Yapılacak işler:
a - Verilen metne göre kişi zamanla hangi gerçeği fark ediyor?
b - Verilen metinde kişinin, o yokken yaptıklarının anlamsızlığına neden şaştığını bir iki cümleyle açıkla.

Evden gidişine fikren hazırlanmak ve alışmak bir şekilde kolay da olsa, kalışına alışmak zormuş. O oraya giderken anlayamadığını, o orada kalınca anlıyormuşsun. Sanki geçici bir gidiş yanılgısına düşüyormuşsun. Her an "Nasılsa hemen geri gelecek" gibi bir yalancı avuntuyla oyalanıyormuşsun. Eksik kaldığın gerçeğini zamanla fark ediyormuşsun. Bu eksikliğini dolduracak aynı değerde bir şeyi bir türlü bulamadığını fark ettikçe, o yokken yaptıklarının anlamsızlığına şaşıyormuşsun. Ama bu, sonucu değiştirmiyormuş. Mecburen her zamanki gibi yaşamaya devam ediyormuşsun.
Kalbinden sımsıcak, ruhundan özlem dolu duygular ona doğru giderken, kokusu geliyormuş burnuna. Aynı anda onun da aynı çaresizlik içinde olmamasını diliyormuşsun. Öte yandan onun da seni özlemesini bekliyormuşsun.
Ne sana muhtaç olmasını, zorluk çekmesini vs istiyormuşşsun, ne de tamamen kendi başını becermesini. Hâlâ senden fikir alan, yardımını isteyen küçük yavrun olarak kalmasını düşlerken, büyüyüp öğrettiklerini güzelce uygulayabilen taze bir yetişkin olmasını da istiyormuşsun.

Toplanan satırlar:

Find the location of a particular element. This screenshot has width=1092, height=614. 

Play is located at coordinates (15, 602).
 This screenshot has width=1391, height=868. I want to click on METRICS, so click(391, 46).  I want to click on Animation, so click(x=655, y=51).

Sırayla cevaplar:
a - Eksik kaldığı gerçeğini fark ediyor.

b - Kişi, bu eksikliği dolduracak aynı değerde bir şeyi bir türlü bulamadığını fark ediyor. Bunu fark ettikçe o yokken yaptıklarının anlamsızlığına şaşıyor.